Tuesday, November 16, 2021

Let's talk about cause and effect again

Our national tragedy of the moment may boil down to a simple refusal to acknowledge cause and effect.

Let's see. When did the great disruption begin? Ah, about the end of February, 2020, when the country and world started shutting down to slow the rise of Covid. 

That caused many businesses to cut back and certainly shifted consumer spending from services (like restaurants and travel) to "things" they could put in their homes (where they were suddenly spending much more time).

When the big industries cut back on buying from manufacturers, who could be surprised when restarting the entire supply chain ends up messy and spotty and frustrating?

A large number of people get a flu shot, but still get the flu. Their first thought is that the shot is to blame, despite the fact that the flu shot does not contain live cells. No matter. Many people settle for correlation and never go farther. The cliché among those who think about logic is "Correlation does not equal causation." 

Yet a majority of Americans appear to blame Joe Biden, of all people, for our ills. I get it.

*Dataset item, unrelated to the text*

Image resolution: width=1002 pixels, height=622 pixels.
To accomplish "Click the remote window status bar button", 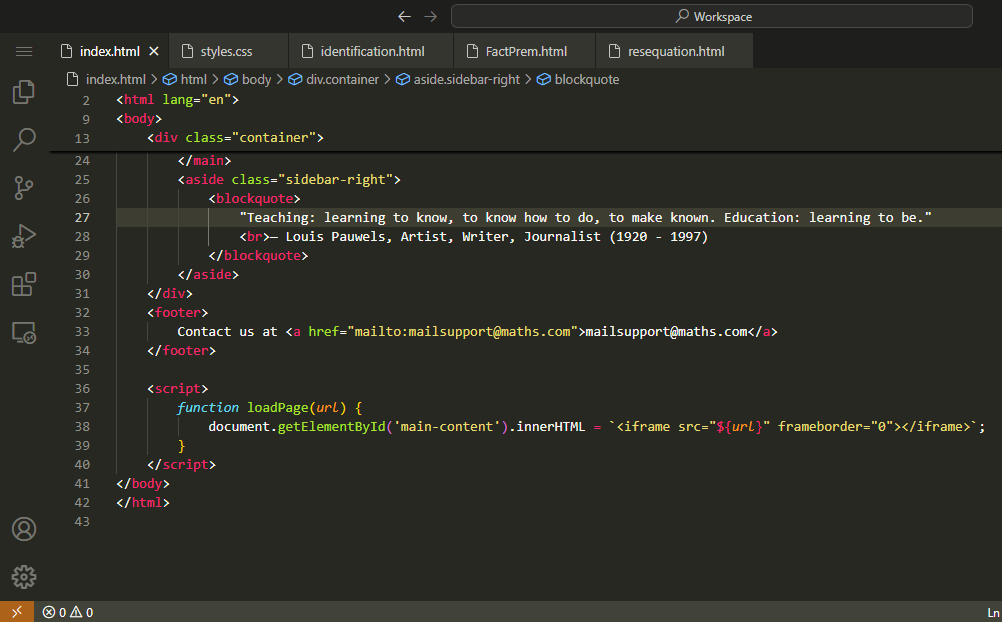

He is the president and his decisions have SOME effect on the economy (though not as much as some people think).

The federal government really did distribute trillions of dollars in aid to help everyone manage, and there is more to come. Yes, inflation is higher than it has been in three decades, though still far less than I recall from the mid-1970s, when we had an 18 percent mortgage rate for some years.

But here's the bottom line, and few seem to be willing to focus on this: If we can overcome the virus, many of our supply chain issues, our missing worker issues, and inflation itself will soon return to something approaching normal.

Here's my modest proposal: Everyone wear a mask indoors for four weeks, vaccinated or not. Cut the rate of transmission of the virus. Get those new Pfizer pills out in every doctor's office and hospital... the ones that cut hospitalization rates by 90 percent. 

I am well aware, however, that common sense and even a basic understanding of cause and effect is not happening in our "greatest nation on earth." Our myths and our tribalism have overwhelmed basic logic.

That is why I have come to believe that we are in for a decade's worth of pain and upset and changing mores and expectations. That, and gerrymandering, which warps our representation and which only happens every ten years. 

I am constantly surprised at how many times life comes down to accurately assessing cause and effect. 

I am hopeful that the new infrastructure money will make a difference for decades to come in our lives, and the Build Back Better bill may improve many lives in this country.

But everything balances on that root cause: the pandemic shut down the world and the world is having trouble restarting. I hate to oversimplify, but there it is.

Tamp down the virus. It is the most direct action that will improve lives.